THE TASK
According to the text on boosting inference speed below, which Clonezilla option did the author choose to create a proportional partition table?

TEXT PROVIDED
####################

Boosting Inference Speed: SSD and GPU Acceleration

November 30, 2023 - 3 mins read

Author: See Hiong

In the relentless pursuit of optimal disk space and lightning-fast inference speeds, I embarked on an exciting upgrade journey by integrating the formidable Lexar NM790 M.2 2280 PCIe SSD. This blog post unfolds in two parts: the first chronicles the meticulous migration of my Windows 11 to this powerhouse SSD, while the second unveils the secrets behind the enhanced inferencing speed for the Langchain4j application.

Part 1: Seamless OS Migration with Clonezilla

Amidst a sea of software promising seamless disk cloning, I found solace in the reliability of Clonezilla, a robust open-source tool for disk imaging and cloning.

After securely installing the Lexar SSD into slot 2 of my PC, I tapped into the power of Clonezilla. Following the Clone your SSD or Hard Drive guide, I navigated through the process, opting for the -k1 option to create a proportional partition table.

The result? A seamlessly cloned SSD, now the master boot, offering a tangible boost in inferencing speed as all my LLM models found their new home on this high-performance SSD.

Part 2: GPU Acceleration Unleashed

Step 1: Installing CUDA for Windows

My journey continued with the installation of CUDA for Microsoft Windows. Armed with the NVIDIA CUDA Toolkit, I confirmed the successful installation using two simple PowerShell commands: nvcc –version and nvidia-smi.

nvidia-cuda-compiler

nvidia-smi

Step 2: NVIDIA Container Toolkit Magic

The next leg of this GPU odyssey involved the installation of the NVIDIA Container Toolkit. Delving into the realm of Windows Subsystem for Linux (WSL), I executed a series of commands to seamlessly integrate this toolkit into my environment.

####################

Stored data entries
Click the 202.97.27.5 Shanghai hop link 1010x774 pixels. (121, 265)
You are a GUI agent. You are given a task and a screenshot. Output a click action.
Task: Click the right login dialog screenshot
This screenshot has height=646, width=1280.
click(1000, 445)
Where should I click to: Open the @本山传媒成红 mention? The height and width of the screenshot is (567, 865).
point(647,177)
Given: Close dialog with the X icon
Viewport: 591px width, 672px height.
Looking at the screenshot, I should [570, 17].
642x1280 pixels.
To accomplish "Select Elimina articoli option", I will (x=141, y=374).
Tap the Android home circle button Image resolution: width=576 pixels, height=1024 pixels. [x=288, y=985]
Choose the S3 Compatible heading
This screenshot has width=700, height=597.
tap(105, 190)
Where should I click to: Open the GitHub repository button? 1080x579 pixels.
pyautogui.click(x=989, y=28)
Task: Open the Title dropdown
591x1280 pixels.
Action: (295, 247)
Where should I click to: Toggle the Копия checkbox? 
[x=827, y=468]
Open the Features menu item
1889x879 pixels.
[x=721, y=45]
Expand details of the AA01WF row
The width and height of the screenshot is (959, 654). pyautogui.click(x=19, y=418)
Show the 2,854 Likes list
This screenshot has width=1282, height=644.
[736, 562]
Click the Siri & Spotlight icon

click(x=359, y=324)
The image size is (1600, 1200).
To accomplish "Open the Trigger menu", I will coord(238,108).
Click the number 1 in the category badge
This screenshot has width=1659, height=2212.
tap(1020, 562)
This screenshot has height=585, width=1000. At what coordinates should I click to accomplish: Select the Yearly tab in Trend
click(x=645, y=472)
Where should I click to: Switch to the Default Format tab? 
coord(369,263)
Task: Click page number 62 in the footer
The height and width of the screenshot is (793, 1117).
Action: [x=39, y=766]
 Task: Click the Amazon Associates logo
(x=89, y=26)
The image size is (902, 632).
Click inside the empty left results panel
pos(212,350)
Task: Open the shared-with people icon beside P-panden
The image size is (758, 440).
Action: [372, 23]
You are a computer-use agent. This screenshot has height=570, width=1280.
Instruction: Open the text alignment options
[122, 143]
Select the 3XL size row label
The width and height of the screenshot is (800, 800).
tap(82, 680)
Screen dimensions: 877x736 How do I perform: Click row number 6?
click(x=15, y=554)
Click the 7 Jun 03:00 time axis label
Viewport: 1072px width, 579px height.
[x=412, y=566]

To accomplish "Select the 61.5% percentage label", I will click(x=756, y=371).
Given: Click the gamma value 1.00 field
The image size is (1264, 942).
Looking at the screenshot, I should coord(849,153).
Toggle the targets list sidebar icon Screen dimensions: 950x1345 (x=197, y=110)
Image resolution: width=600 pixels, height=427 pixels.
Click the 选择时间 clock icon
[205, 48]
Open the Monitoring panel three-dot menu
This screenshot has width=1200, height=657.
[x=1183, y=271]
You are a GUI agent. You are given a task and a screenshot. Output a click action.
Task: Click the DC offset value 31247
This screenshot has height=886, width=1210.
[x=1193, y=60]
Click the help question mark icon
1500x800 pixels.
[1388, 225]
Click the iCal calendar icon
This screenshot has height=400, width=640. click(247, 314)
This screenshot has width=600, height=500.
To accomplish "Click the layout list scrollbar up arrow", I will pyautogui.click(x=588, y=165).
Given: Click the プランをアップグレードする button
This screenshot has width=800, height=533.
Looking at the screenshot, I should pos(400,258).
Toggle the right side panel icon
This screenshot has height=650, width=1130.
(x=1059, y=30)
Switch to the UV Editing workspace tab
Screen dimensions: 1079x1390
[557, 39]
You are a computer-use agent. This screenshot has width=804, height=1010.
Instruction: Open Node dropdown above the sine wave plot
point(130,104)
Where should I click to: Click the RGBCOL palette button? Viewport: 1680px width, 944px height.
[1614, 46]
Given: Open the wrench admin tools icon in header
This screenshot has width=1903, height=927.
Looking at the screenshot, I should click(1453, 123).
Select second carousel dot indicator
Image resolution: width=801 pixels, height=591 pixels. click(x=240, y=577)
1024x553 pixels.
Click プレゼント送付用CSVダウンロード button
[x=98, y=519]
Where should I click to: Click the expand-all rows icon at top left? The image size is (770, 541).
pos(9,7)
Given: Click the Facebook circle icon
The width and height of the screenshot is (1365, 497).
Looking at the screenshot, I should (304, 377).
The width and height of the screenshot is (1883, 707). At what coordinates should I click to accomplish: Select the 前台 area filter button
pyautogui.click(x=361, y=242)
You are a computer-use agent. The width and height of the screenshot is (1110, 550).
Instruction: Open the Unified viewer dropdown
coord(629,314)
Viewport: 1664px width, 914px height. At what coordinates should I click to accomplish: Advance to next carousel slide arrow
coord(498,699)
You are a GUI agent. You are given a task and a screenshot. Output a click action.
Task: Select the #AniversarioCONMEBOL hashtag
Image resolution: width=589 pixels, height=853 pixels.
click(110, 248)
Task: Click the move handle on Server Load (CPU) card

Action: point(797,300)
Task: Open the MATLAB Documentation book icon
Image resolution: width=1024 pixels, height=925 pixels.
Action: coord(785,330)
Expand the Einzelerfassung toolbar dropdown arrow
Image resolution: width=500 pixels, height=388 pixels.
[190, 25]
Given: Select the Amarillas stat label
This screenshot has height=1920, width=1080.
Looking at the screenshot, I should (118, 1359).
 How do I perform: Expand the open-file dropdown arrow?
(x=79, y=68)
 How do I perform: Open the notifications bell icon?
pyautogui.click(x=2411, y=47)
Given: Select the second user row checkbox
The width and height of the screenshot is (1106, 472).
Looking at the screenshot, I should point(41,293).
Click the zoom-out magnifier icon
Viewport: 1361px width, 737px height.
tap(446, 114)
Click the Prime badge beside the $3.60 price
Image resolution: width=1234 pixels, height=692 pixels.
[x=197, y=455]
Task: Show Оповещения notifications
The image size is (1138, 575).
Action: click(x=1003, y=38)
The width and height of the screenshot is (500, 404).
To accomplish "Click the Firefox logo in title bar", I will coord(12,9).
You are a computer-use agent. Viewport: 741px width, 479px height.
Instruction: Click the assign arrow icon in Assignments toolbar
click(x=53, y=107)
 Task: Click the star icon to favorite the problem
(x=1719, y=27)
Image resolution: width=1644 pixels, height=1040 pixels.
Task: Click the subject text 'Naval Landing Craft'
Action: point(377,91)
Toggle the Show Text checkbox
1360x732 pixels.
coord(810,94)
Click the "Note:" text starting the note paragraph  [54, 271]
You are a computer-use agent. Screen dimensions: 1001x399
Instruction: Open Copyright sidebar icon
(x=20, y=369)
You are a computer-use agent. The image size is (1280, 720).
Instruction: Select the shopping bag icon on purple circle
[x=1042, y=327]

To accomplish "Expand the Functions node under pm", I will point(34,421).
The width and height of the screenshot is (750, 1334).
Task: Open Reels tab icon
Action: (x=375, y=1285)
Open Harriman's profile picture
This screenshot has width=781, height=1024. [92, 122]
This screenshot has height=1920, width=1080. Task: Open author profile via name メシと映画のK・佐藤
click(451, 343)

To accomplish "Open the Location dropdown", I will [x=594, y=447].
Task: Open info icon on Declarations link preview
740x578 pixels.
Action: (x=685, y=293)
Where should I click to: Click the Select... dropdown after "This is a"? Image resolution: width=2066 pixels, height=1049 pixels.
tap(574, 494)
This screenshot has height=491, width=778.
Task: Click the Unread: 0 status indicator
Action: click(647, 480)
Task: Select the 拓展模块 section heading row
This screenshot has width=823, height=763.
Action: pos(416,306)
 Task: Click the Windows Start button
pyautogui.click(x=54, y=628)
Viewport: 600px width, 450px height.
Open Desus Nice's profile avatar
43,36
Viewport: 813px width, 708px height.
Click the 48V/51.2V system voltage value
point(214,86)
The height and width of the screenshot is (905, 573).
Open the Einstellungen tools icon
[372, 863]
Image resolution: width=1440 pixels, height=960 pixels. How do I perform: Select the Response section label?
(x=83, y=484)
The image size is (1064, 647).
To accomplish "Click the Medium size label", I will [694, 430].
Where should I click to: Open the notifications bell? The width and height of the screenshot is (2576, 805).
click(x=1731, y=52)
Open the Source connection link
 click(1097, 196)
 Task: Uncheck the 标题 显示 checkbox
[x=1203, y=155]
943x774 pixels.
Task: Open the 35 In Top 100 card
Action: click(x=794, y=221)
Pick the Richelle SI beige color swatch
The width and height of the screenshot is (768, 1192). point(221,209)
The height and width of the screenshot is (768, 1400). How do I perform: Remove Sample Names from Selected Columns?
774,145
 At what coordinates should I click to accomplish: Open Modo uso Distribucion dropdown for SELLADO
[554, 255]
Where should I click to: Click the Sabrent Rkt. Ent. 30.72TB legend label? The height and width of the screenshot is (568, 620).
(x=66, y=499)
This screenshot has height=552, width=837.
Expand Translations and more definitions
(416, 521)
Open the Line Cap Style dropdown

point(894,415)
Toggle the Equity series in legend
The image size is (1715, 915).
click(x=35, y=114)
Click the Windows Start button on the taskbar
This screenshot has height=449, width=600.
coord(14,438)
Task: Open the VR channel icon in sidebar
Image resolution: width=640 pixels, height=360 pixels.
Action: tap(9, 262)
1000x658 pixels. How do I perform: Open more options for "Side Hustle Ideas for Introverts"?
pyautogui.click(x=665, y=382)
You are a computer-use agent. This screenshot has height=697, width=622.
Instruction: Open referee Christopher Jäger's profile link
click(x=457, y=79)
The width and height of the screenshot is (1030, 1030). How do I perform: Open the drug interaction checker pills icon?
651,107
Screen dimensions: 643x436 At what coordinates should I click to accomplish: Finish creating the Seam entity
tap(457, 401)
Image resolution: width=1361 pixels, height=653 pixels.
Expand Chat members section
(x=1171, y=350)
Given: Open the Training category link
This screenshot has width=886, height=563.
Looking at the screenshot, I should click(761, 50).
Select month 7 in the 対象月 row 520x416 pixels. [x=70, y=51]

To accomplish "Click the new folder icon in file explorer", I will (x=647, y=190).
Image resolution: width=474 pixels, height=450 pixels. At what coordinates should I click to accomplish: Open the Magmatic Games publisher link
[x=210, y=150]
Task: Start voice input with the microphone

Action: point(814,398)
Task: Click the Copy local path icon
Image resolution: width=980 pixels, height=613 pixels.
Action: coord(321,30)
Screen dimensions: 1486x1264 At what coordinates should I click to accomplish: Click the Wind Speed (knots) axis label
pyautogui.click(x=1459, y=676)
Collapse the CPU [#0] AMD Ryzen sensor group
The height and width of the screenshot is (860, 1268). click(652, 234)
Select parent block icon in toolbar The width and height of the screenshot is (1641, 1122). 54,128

####################

WRITTEN RESPONSE
The -k1 option.